ニューヨーク州議会のロバート・キャロル下院議員(ブルックリン 民主党)は、NY市の鉄道・バスの財政を支援するために、市内のオンラインショッピングの配送にサーチャージを追加する法案への支持を呼びかけている。
法案は、今年初めに州議会に提出したもので、医薬品と食品を除くオンラインショッピングの配送に、1箱当たり3ドル徴収し、MTAの運転資金に充てる。
NY市の鉄道とバス労働者の約半数を代表する全米運輸労働者組合(TWU)のジョン・サミュエル委員長も法案を支持。キャロル議員と共同で地元メディアに論説を発表した。
MTAは、パンデミック中の運賃収入と助成金の減少で生じた赤字予算を解消するため、政府に120億ドルの支援を求めている。先月、財政支援が得られない場合、鉄道とバスのサービスを40%-50%削減し、全従業員の13%に相当する9,400人近くを解雇する可能性があると警告していた。
キャロル議員によると、ニューヨーク市内では、1日当たり平均で180万パッケージが配送されており、3ドルのサーチャージを導入することで10億ドル以上の資金を捻出することができる。

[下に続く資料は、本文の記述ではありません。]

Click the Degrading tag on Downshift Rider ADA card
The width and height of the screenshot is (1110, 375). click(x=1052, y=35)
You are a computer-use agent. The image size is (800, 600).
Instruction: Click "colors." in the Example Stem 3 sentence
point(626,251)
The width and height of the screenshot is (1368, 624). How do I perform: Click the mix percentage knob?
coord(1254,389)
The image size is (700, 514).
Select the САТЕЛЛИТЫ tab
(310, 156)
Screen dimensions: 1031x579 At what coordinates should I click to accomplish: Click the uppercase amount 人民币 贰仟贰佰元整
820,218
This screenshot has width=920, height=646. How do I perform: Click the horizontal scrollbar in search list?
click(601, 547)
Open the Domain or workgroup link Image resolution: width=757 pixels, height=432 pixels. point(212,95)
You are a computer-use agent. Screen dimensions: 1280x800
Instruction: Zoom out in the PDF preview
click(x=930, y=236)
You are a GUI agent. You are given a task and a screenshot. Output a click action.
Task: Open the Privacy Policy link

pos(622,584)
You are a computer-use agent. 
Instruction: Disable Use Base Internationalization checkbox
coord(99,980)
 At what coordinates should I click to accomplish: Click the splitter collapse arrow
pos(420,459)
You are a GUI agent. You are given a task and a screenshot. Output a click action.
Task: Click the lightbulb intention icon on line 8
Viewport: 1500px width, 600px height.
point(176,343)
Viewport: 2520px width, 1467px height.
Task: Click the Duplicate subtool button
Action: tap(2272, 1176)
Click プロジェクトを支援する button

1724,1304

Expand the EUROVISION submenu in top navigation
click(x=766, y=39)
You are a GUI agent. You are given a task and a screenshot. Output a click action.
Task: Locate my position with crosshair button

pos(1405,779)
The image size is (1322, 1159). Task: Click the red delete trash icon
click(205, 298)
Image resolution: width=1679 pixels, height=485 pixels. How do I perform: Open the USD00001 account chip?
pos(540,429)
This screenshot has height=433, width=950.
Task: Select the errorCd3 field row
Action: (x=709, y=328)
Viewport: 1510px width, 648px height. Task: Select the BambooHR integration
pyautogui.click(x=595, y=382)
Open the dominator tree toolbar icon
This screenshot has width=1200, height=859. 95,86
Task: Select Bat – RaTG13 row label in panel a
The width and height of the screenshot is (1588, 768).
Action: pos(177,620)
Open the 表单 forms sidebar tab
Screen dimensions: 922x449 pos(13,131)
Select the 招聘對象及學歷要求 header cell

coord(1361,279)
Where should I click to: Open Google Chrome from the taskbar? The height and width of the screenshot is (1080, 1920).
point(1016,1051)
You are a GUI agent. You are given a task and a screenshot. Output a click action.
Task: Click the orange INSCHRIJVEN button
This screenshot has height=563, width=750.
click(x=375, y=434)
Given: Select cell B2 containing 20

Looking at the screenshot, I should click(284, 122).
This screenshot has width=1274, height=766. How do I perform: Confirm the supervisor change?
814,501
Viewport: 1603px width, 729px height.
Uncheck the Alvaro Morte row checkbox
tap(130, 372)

キャロル議員は、サーチャージはMTAの運営や職員の雇用を助けることに加え、消費者がアマゾンやウォルマートよりも、近所のパパママストアやメイシーズなど市内小売店で買い物をする動機付けになると主張。さらに消費者やアマゾンに対して、一箱にまとめて配送することを奨励することにつながるなど、環境や渋滞改善に役立つとしている。
サーチャージの報道を受け、連邦議会のアレクサンドリア・オカシオ・コルテス下院議院(ニューヨーク 民主党)はツイッターで、「貧困層と労働者階級」の負担になると考えを示し、代わりに富裕層への増税を訴えた。
ネットユーザーからは、「アマゾンに課税すべきだ」「NYを去るもう一つの理由ができた」「自宅待機しろと言いながら、困窮する消費者に増税するつもりか」「MTAは何年もミスマネジメントをしてきた。彼らの無能さにお金を支払う必要はない」「役員や職員を解雇すべきだ」など反対の声が上がっている。